Я был обречён на то, что чилийский фон моего сюжета бедет воспринят издевательски снобами, щеголяющими своим кухонным, в отличие от Солженицына, трусливым антикоммунизмом. Один из таких однажды в моём присутствии поднял тост за генерала Пиночета, с садистским ёрничеством поглядывая, как я на это отреагирую. Я поставил бокал на стол, думая и погибшем чистейшем идеалисте Альенде, и об обрубленных руках певца Виктора Хары, и о задохнувшемуся от несвобод Пабло Неруде. И спросил: "Почему?" "А потому, что, если бы не Пиночет, в Чили стало бы всё, как у нас..." - триумфально сказал этот человек, хобби которого всегда было состоять при знаменитых красавицах, за что Бродский метко окрестил его кличкой "BODY-CAD". Я не понял почему, если Брежнев такой, кокой он есть, то Пиночет от этого лучше. Я ушёл из этого дома. Самое ужасное было в том, что, когда я однажды начал читать совершенно лирический кусок из этой поэмы о пробежке двух молодых людей по кладбищу, одна из самых лучших женщин-поэтов России, поморщившись, оборвала меня на середине: "Я ничего не хочу слушать больше про это ваше Чили..." Они даже не поняли, что моя поэма совсем не политическая, что она - о самоубийстве.
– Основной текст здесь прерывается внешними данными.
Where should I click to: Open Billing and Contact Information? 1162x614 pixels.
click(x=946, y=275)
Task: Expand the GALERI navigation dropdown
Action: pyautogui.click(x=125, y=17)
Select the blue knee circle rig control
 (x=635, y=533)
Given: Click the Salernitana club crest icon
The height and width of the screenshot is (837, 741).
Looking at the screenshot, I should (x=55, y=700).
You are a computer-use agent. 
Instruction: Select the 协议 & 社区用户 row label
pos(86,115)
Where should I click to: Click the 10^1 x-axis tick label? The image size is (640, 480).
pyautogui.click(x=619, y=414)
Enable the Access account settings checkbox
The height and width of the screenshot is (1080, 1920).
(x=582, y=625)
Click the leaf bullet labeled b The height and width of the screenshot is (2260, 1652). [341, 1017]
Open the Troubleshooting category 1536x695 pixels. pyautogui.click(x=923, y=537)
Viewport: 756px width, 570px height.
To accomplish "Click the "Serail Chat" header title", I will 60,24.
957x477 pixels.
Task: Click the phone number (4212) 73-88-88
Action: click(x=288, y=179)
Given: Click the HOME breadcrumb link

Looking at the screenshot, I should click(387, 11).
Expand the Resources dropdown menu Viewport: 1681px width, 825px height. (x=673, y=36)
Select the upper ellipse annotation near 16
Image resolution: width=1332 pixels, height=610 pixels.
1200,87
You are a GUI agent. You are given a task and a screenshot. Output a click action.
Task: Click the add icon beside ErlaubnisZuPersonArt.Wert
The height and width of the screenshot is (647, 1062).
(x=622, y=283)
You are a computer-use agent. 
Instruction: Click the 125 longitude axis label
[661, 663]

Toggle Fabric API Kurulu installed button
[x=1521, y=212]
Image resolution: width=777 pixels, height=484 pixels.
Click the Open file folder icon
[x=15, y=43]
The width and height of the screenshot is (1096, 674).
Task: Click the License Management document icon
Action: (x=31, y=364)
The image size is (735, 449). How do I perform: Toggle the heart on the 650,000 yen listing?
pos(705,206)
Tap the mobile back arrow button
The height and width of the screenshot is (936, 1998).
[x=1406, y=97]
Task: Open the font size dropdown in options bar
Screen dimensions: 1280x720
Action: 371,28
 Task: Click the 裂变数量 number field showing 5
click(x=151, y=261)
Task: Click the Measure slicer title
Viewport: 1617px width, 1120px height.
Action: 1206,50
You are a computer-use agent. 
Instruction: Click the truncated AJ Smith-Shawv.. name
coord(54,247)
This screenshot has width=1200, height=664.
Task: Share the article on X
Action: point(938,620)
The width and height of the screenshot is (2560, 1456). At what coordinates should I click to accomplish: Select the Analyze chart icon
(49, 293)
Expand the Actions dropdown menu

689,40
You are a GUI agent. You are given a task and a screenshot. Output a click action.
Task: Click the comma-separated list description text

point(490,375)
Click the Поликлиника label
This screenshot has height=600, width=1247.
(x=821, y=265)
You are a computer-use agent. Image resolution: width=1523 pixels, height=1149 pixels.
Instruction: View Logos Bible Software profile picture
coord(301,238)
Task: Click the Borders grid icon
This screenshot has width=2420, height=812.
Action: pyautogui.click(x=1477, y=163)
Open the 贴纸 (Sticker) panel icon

Лживый интернационализм нашей пропаганды отравил многих людей настолько, что им просто стало наплевать на весь земной шар, кроме них самих, и они забыли, что везде есть страдания - действительные, а не выдуманные нашими газетами. Когда "Новый мир" напечатал мою поэму, я был почти уверен, что её не поймут, - во всяком случае, у нас. К счастью, я ошибся.

Действительно, об этой моей поэме не было ни одной статьи (!-Е.Е.), но зато я время от времени начал получать письма от юных людей то из Петропавловска-на-Камчатске, то из Чимкента, то с пограничной заставы, то из воронежского села - письма, говорящие мне, что эта поэма спасла их от самоубийства. Люди услышали меня. Поэма была переведена на иностранные языки, и мне стали поступать точно такие же письма и тоже от юных людей из-за границы. Много раз на моих выступлениях и в нашей стране, и за рубежом ко мне подходили люди, да и сейчас подходят, и благодарят за эту поэму, как, например, этим летом в Бишкеке - одна библиотекарша призналась, что моя поэма "Голубь в Сантьяго" спасла её от самоубийства.

Но, пожалуй, самую поразительную историю мне поведал переводчик на одном из иностранных языков. Он только что потерял в автомобильной катастрофе жену и дочь, и лежал один в коттедже, размышляя лишб о способе самоубийства: петля, яд, газ в квартире, испарение бензина в машине, прыжок с крыши, с моста. И вдруг он увидел на подоконнике голубя с неразрешающими глазами. В дверь раздался звонок. Почтальон принёс ему пакет из издательства с литературным подстрочником поэмы "Голубь в Сантьяго". Он расписался, начал читать и вздрогнул, наткнувшись на такого же голубя с такими же не разрешающими самоубийство глазами, глядевшего на меня с моего московского подоконника. Переводчик взглянул на свой подоконник - там сидел тот же самый голубь. Он начал переводить эту поэму и, как он сам признался, этот перевод, втянувший его снова в жизнь, спас его от мысли о самоубийстве.

Судя по письмам и устным признаниям, эта поэма спасла от самоубийства более трёхсот человек в разных странах, а может быть, гораздо больше, но я об этом никогда не узнаю, да и не надо. Может быть, когда меня уже не будет, она станет всё так же спасать людей от ощущения безысходности.

"Безысходности нет" - слава Богу, что это моя простая, но заклинающая строчка была услышана. А то, её одинаково поняли в разных странах, - ещё раз доказывает, что все мы, в сущности, одинаковы в своих главных чувствах. Камю вспомнил в книге "Бунтующий человек" чьи-то великие слова: "Любая стена - это дверь". Не так важно, кем сказаны необходимые людям слова. Важно, что они сказаны.